(Work request)
Look through the data below for the line with "Viewport: 500px width, 375px", and transcribe it exactly together with each line after it up to and including the line with "The width and height of the screenshot is (903, 640).". Give nothing else.

(Source material)

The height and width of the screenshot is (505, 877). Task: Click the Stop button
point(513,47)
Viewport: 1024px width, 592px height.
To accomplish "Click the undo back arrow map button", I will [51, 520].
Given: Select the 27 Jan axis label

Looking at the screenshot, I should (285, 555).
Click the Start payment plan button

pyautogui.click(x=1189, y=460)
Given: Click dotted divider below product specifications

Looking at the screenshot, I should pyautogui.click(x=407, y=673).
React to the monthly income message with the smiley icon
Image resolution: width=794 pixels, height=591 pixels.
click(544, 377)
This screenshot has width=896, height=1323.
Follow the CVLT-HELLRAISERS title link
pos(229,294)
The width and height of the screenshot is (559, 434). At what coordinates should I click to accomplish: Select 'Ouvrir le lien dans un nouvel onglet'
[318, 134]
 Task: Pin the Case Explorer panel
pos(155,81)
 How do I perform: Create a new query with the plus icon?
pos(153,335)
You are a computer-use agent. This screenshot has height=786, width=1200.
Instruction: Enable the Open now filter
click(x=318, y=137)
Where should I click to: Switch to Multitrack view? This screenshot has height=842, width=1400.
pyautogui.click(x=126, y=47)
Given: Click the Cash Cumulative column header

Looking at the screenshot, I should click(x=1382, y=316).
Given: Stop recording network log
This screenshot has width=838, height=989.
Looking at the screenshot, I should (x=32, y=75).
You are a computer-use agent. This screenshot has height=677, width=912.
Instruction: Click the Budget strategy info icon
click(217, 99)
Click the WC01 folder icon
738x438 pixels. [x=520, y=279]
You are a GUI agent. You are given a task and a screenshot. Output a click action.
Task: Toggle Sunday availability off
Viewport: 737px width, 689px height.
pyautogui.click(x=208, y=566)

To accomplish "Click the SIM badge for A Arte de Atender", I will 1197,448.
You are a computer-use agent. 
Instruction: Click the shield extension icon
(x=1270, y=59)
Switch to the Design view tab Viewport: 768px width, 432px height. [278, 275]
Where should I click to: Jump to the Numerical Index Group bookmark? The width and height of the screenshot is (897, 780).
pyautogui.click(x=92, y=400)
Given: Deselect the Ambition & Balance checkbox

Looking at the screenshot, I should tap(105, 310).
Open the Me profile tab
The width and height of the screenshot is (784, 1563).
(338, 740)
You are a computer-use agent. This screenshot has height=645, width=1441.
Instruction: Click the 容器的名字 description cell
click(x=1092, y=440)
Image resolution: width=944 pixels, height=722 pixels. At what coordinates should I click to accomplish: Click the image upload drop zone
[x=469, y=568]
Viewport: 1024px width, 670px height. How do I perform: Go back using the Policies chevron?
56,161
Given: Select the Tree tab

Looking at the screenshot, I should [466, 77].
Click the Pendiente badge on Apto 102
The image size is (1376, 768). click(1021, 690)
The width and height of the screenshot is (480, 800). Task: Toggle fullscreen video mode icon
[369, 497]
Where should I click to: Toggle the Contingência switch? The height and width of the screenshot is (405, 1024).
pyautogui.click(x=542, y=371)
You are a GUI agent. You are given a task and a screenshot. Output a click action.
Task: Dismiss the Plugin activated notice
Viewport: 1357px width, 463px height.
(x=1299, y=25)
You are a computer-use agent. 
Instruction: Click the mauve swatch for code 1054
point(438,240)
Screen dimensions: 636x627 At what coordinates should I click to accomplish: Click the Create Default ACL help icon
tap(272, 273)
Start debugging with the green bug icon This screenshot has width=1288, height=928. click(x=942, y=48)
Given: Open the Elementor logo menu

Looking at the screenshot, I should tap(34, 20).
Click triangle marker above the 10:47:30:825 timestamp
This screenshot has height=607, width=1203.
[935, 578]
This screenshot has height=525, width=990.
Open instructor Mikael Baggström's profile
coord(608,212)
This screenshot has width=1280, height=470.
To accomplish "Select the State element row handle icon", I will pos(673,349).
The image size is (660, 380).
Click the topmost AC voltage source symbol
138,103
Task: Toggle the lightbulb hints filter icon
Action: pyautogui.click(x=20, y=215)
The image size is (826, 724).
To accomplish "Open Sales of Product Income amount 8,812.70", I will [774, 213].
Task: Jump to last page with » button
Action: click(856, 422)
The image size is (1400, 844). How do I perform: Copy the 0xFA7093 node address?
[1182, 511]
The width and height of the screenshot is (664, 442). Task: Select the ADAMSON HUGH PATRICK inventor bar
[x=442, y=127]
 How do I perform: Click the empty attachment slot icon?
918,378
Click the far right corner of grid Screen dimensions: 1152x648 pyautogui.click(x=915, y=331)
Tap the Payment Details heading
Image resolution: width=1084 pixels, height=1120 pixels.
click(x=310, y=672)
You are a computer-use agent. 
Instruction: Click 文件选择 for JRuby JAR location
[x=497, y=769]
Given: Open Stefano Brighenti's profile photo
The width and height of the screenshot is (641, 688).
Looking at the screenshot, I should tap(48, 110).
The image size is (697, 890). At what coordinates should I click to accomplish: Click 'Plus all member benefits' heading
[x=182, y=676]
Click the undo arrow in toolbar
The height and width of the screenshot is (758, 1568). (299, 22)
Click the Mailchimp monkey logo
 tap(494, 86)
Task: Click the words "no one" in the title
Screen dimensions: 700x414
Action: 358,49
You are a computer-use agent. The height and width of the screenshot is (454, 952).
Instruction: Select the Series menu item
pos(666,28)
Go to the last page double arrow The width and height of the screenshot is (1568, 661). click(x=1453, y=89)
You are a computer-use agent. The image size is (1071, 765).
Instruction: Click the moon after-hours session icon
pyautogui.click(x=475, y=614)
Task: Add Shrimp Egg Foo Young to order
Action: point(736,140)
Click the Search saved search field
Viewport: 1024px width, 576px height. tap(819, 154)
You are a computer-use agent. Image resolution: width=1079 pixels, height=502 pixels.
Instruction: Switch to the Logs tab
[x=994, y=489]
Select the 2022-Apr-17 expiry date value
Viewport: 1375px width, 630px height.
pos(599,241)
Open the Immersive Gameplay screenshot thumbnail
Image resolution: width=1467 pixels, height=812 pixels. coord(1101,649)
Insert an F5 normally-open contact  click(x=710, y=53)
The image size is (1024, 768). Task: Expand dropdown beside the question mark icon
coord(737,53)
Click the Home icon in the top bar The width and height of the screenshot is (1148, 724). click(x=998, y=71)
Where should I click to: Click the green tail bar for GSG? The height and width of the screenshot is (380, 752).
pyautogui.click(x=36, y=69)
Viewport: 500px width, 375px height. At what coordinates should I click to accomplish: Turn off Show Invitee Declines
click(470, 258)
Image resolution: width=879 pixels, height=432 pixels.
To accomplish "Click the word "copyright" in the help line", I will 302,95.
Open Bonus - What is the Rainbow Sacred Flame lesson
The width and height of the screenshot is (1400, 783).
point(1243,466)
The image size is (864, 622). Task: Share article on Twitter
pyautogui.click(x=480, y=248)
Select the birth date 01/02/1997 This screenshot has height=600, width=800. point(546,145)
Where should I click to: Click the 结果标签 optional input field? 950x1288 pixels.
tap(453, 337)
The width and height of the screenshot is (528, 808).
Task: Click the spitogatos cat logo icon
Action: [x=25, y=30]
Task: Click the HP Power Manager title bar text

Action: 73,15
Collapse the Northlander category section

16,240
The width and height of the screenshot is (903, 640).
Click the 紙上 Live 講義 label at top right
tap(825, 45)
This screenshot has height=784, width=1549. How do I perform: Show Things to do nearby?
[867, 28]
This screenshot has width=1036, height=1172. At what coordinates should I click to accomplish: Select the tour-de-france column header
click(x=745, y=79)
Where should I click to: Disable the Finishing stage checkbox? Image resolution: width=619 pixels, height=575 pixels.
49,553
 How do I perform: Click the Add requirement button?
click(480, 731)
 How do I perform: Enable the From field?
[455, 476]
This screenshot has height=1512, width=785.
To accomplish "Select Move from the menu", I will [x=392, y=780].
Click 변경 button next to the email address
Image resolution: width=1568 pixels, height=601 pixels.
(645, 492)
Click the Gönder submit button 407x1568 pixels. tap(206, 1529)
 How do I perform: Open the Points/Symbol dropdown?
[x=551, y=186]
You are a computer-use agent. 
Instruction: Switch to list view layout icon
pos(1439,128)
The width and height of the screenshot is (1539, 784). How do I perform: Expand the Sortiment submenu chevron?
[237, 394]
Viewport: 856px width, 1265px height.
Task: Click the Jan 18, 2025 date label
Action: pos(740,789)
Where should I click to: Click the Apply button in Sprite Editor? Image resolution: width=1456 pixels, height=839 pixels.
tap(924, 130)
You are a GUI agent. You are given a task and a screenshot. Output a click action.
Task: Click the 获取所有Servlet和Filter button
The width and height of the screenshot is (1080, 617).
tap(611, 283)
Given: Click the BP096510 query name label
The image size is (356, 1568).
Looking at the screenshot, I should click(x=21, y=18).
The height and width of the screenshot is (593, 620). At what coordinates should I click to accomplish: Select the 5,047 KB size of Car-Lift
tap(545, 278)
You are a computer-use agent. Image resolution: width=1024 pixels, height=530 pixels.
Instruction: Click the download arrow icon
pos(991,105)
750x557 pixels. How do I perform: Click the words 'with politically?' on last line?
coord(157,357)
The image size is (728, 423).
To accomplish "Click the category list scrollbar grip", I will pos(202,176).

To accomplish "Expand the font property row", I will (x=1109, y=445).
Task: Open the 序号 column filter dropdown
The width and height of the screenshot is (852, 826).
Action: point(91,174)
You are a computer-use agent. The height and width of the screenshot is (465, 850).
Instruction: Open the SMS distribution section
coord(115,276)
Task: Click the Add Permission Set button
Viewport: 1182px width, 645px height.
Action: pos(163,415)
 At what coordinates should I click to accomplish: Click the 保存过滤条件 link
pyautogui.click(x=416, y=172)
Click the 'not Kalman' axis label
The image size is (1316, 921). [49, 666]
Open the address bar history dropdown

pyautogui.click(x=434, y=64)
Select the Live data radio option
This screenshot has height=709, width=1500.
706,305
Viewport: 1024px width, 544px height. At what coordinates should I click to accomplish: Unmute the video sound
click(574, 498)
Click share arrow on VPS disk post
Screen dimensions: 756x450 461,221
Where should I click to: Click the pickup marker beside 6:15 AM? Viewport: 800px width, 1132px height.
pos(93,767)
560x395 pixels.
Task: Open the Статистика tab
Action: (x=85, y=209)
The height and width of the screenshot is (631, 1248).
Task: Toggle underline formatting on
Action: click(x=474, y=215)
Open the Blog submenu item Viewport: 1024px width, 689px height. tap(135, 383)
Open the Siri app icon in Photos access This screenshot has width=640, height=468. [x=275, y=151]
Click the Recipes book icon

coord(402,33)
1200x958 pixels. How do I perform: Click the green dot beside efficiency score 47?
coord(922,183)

(Response)
Viewport: 500px width, 375px height. At what coordinates should I click to accomplish: Turn off Show Invitee Declines
click(470, 258)
Image resolution: width=879 pixels, height=432 pixels.
To accomplish "Click the word "copyright" in the help line", I will 302,95.
Open Bonus - What is the Rainbow Sacred Flame lesson
The width and height of the screenshot is (1400, 783).
point(1243,466)
The image size is (864, 622). Task: Share article on Twitter
pyautogui.click(x=480, y=248)
Select the birth date 01/02/1997 This screenshot has height=600, width=800. point(546,145)
Where should I click to: Click the 结果标签 optional input field? 950x1288 pixels.
tap(453, 337)
The width and height of the screenshot is (528, 808).
Task: Click the spitogatos cat logo icon
Action: [x=25, y=30]
Task: Click the HP Power Manager title bar text

Action: 73,15
Collapse the Northlander category section

16,240
The width and height of the screenshot is (903, 640).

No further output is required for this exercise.